Word and element pointing records
--- --- ---

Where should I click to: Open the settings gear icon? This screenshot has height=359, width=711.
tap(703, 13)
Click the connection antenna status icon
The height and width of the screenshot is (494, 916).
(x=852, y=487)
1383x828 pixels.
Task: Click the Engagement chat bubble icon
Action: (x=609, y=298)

--- --- ---

**Exercise task**: Arrange every line of the records above as a numbered list, leaving out any blank lines.

**Solution for this exercise**:
1. Where should I click to: Open the settings gear icon? This screenshot has height=359, width=711.
2. tap(703, 13)
3. Click the connection antenna status icon
4. The height and width of the screenshot is (494, 916).
5. (x=852, y=487)
6. 1383x828 pixels.
7. Task: Click the Engagement chat bubble icon
8. Action: (x=609, y=298)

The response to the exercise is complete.